Abstract

Although fasting and post-methionine loading (PML) homocysteine concentrations are not necessarily related, a high percentage of hyperhomocysteinemia cases would be missed if methionine loading was not performed. The influences of B-vitamins and genetic polymorphism (methylenetetrahydrofolate reductase 677C --> T, MTHFR 677C --> T) on fasting and PML homocysteine concentrations and the relationship between fasting and PML homocysteine were studied. This study was a cross-sectional study. Healthy subjects were divided into either fasting hyper-homocysteinemia (>or=12.2 micromol/l) (fasting hyper-hcy, n = 51), PML hyper-homocysteinemia (fasting homocysteine <12.2 micromol/l but PML homocysteine >or=25.6 micromol/l) (PML hyper-hcy, n = 29), or normo-homocysteinemia (fasting homocysteine <12.2 micromol/l and PML homocysteine <25.6 micromol/l) (normo-hcy, n = 118) group based on elevated fasting and PML homocysteine levels of the 75th percentile of the population. The concentrations of plasma fasting and PML homocysteine, serum folate, vitamin B-12, plasma pyridoxal 5'- phosphate (PLP) were measured. The genetic polymorphisms were determined. Fasting homocysteine, but not PML homocysteine and MTHFR 677C --> T genotype, was significantly and inversely affected by serum folate concentration after adjusting for potential confounders (beta = -0.062, P < 0.01).
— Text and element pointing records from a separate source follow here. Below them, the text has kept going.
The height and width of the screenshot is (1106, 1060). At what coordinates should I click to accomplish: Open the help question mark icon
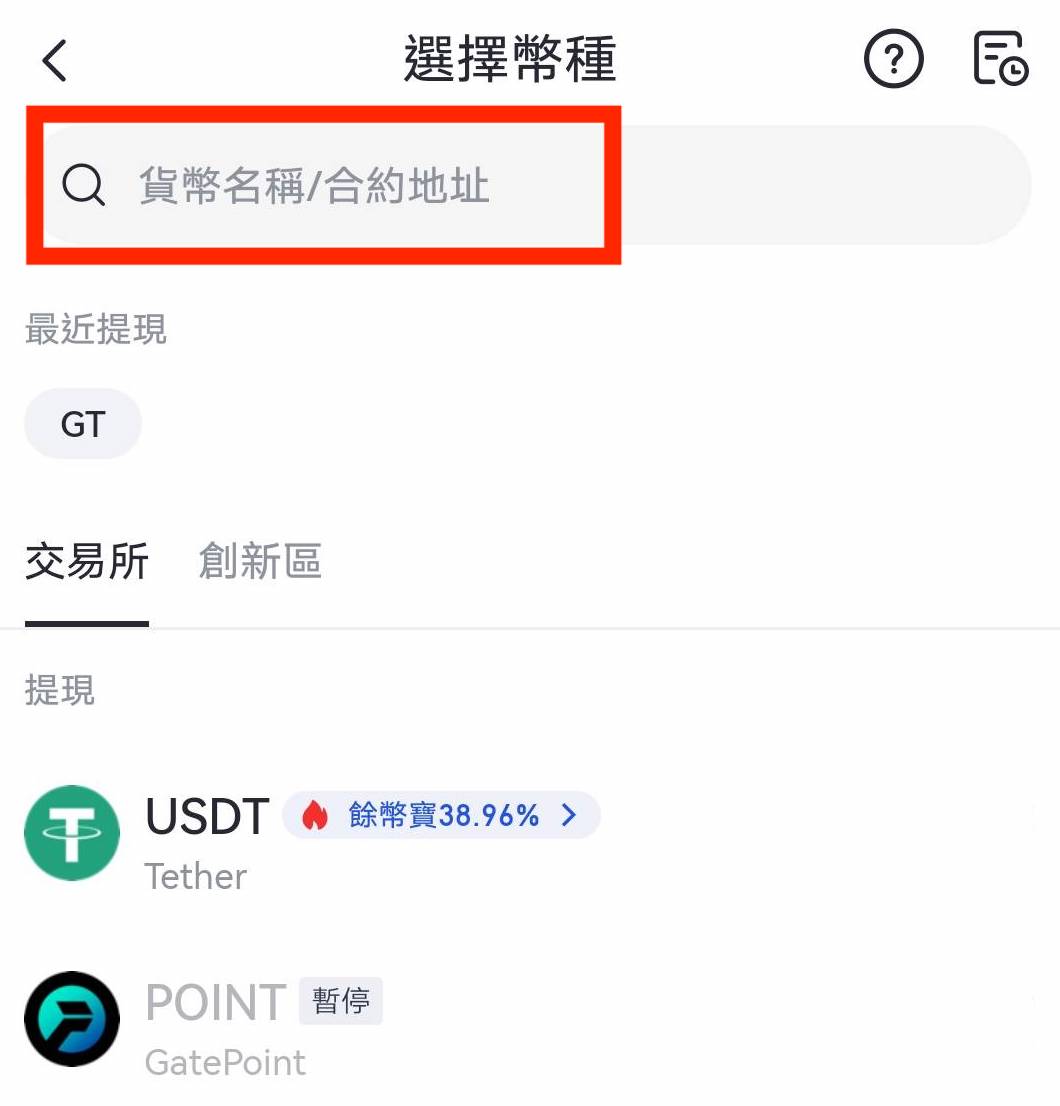pos(893,59)
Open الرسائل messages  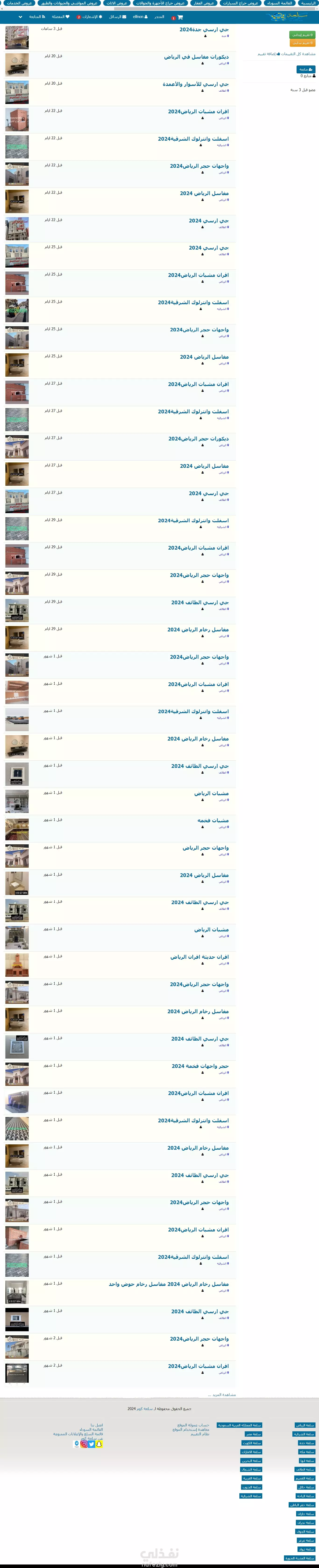[x=117, y=17]
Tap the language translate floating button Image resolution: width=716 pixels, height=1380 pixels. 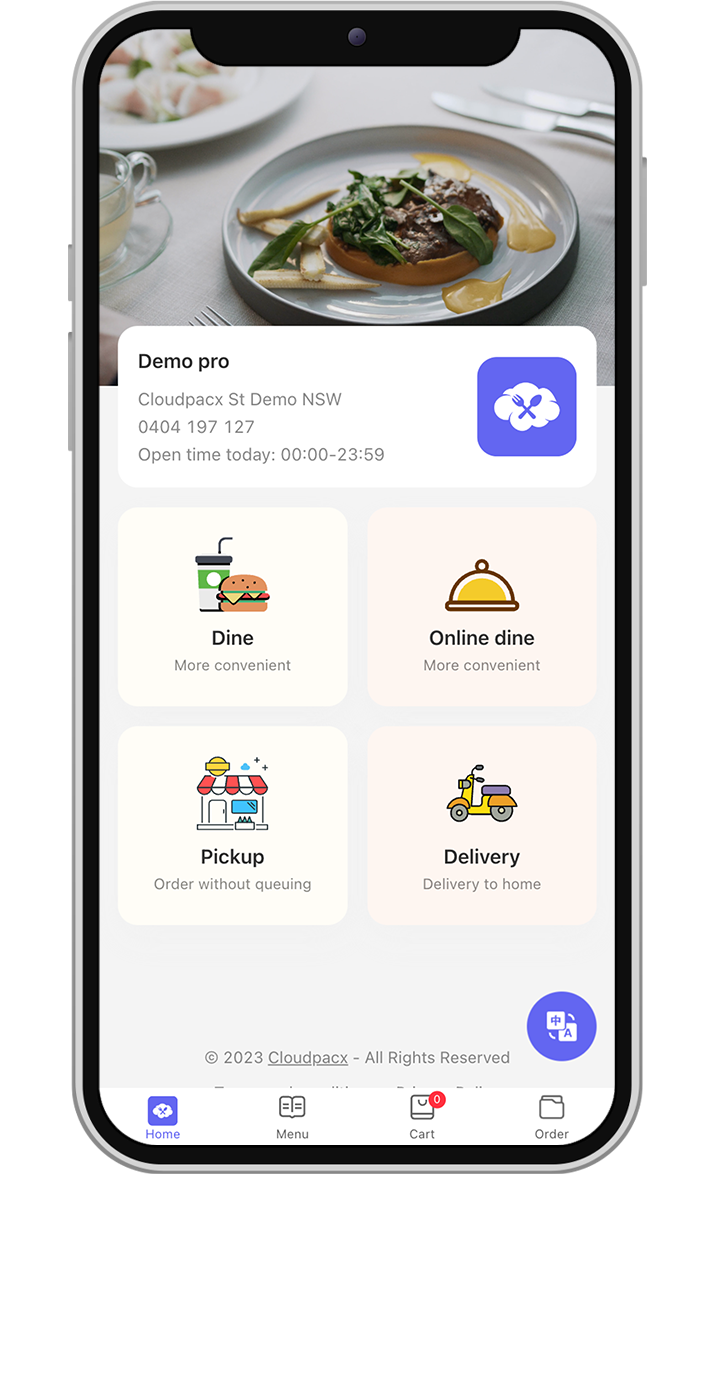click(x=561, y=1026)
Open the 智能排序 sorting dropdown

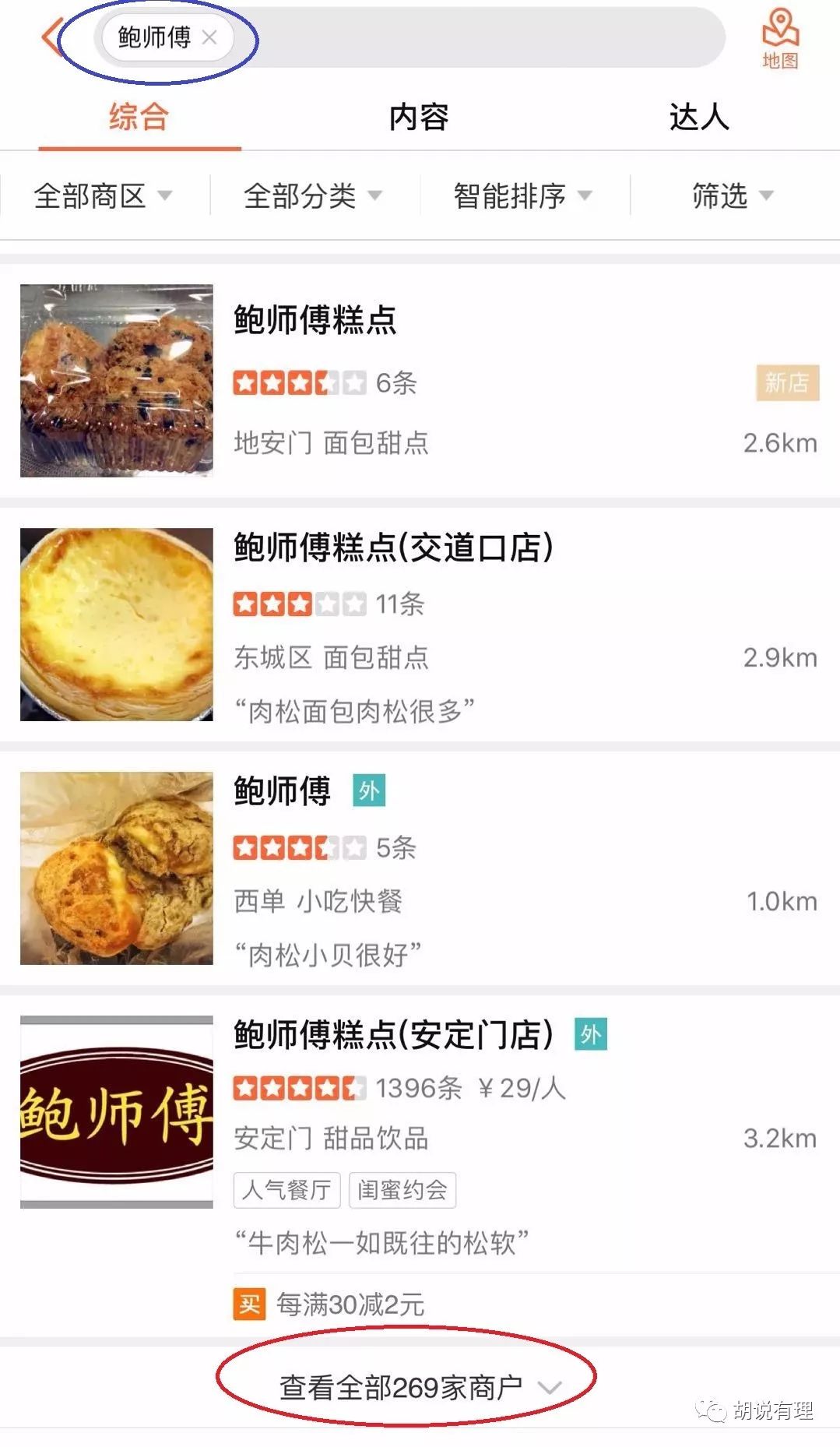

Fasting and PML homocysteine were highly associated in the fasting hyper-hcy and pooled groups (P < 0.01) but not in the PML hyper-hcy and normo-hcy groups. PML homocysteine did not interact with either serum folate (P = 0.302), vitamin B-12 (P = 0.465), plasma PLP (P = 0.996) or MTHFR 677C --> T genotype (P = 0.136) to affect fasting homocysteine concentration. Approximately one-third (36.3%) of hyperhomocysteinemia cases would be missed if methionine loading were not performed. Even though subjects may have a normal fasting homocysteine concentration, they need further screening for their PML homocysteine.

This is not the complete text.